Source text:
================

PowerTalk is some silly thing that was overdone (and slightly ahead of its time) and overcomplicated that won't affect LocalTalk or EtherTalk traffic.
I couldn't leave you hanging, though.
Since I don't keep an install of 7.1.1 Pro around for a variety of reasons I had to install it. First I tried to use Basilisk II but I think I have an old version of the GUI thing that likes to crash and hang all the time. So then I went to mini vMac except because 7.1.1 Pro uses an obscene amount of disks, I ran into Mini vMac's disk limitation. Before that you can't load Read-Only Compressed disk images into anything except DC, and that's fine, we can just convert them and drag them over. Oh but that didn't work either.
Okay fine I'll reboot into OS 9 and install it onto a ram disk. (Note: mac mini G4s are somehow incompatible with the Memory control panel RAM disks.) I then copied it over LocalTalk to a IIci and used System Picker to run it along side the other OSs I've got projects for on that thing.
(AppDisk is a remote server volume btw, as a RAM disk. Since 7.1 includes AppleShare 7.1 by default, it causes Chooser to exit with an error connecting to any of my 40 or 120GB volumes. Use AppleShare WS 3.5.)
I installed pretty much everything in the Installer, it apparently even picked up my network card. That won't matter because even if you don't get the Network control panel then it defaults to LocalTalk regardless. If you don't have a Network control panel, then you may have OpenTransport, in which case you'd have the AppleTalk control panel instead. While I doubt you'd have installed OT 1.3 on this thing, in the AppleTalk control panel you'd only have to find "Modem/Printer Port" for Macs with only 1 serial port or "Printer Port" for ones with 2. Aside from that, if AppleTalk is on in the Chooser, you're looking at more of a hardware issue. A cable not plugged in. A bridge not powered on. Something of that sort.

================

Information provided:
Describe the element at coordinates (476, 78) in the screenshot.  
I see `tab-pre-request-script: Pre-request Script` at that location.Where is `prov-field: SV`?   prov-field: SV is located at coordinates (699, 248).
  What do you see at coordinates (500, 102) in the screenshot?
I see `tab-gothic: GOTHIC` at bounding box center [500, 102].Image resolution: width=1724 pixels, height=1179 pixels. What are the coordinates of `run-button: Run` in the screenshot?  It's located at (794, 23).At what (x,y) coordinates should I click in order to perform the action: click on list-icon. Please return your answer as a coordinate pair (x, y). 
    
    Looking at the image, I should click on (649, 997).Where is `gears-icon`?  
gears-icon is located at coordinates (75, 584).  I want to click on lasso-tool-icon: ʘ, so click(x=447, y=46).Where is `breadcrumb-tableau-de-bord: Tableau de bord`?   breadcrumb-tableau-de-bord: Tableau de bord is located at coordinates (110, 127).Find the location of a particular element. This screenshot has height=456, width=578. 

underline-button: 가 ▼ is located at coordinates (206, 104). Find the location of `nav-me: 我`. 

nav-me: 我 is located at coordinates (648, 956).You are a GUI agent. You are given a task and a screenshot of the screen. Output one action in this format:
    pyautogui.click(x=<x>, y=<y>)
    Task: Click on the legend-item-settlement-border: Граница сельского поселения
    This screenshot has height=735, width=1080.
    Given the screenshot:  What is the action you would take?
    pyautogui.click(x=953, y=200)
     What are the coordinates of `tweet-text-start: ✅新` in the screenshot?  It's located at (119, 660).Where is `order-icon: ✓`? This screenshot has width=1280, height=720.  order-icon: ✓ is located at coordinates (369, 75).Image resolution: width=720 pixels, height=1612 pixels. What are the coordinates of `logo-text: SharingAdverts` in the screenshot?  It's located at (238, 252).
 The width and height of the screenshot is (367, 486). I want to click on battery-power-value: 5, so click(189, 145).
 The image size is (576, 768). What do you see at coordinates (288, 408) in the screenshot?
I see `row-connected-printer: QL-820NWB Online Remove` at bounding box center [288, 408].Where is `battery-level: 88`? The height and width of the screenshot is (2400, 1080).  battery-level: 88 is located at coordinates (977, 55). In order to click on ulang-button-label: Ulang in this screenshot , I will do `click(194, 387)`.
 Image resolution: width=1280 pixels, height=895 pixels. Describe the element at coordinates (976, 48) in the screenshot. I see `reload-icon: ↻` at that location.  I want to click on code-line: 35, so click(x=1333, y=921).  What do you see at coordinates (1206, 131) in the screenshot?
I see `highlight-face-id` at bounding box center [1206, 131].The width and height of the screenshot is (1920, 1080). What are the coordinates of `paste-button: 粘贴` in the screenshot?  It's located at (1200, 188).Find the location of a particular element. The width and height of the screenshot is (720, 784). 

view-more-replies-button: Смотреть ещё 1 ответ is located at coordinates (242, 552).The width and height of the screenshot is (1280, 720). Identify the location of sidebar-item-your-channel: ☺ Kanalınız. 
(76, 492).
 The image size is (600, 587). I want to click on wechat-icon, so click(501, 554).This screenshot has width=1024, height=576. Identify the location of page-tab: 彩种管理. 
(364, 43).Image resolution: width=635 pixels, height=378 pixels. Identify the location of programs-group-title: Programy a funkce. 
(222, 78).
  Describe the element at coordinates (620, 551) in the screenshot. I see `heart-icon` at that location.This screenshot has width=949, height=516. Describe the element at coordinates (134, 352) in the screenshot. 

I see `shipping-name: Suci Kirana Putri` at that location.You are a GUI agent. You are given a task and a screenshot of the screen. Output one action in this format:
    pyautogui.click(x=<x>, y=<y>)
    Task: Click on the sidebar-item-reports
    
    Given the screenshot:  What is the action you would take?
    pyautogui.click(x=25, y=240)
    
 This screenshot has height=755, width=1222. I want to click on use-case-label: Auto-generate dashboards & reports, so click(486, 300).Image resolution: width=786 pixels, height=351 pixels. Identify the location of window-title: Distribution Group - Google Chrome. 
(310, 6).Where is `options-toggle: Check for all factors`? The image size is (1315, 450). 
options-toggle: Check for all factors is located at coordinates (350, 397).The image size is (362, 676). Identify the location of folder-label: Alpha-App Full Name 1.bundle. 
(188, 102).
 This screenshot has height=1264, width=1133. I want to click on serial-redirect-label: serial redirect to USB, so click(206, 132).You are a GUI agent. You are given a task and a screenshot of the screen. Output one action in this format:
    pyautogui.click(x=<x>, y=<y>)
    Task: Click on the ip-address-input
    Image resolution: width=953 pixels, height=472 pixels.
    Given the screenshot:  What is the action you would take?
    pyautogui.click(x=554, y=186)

================

Task instructions:
1. Write out the part of the System 7.1.1 Pro post starting at "PowerTalk is some" and ending at "didn't work either.", word for word.
2. Carry on the System 7.1.1 Pro post from the point where it stops.
The entries have nothing to do with any of this.

Solved tasks:
1.
PowerTalk is some silly thing that was overdone (and slightly ahead of its time) and overcomplicated that won't affect LocalTalk or EtherTalk traffic.
I couldn't leave you hanging, though.
Since I don't keep an install of 7.1.1 Pro around for a variety of reasons I had to install it. First I tried to use Basilisk II but I think I have an old version of the GUI thing that likes to crash and hang all the time. So then I went to mini vMac except because 7.1.1 Pro uses an obscene amount of disks, I ran into Mini vMac's disk limitation. Before that you can't load Read-Only Compressed disk images into anything except DC, and that's fine, we can just convert them and drag them over. Oh but that didn't work either.

2.
By default System 7 includes AppleTalk for the LocalTalk serial ports, the only time you'd
not be able to see another machine in the Chooser and have it be a hardware issue at that point is if AppleShare was not installed. AppleShare IIRC is also installed by default, even if you don't chose File Sharing Software (which just installs the local file server element), but I'll have to double check that last part, BRB. Otherwise if you specifically don't want AppleTalk you'll have to fire up ResEdit and rip out the resources out of the System file.
edit: holy mackeral that thing is using up nearly 6MiB of space just idle connected to a file server? daaaaaang yeah let's get that thing off that machine that's 7.5 or 7.6.1 numbers. i wonder how much memory it would gobble up with OT 1.3 installed
edit 2: double check complete. File Sharing Software copies over Network Extension, File Sharing Extension, Sharing Setup and may do a few other minor adjustments to the System file or something but yeah even without File Sharing Software you still get AppleShare, Chooser and the "atalk" stuff in the System file.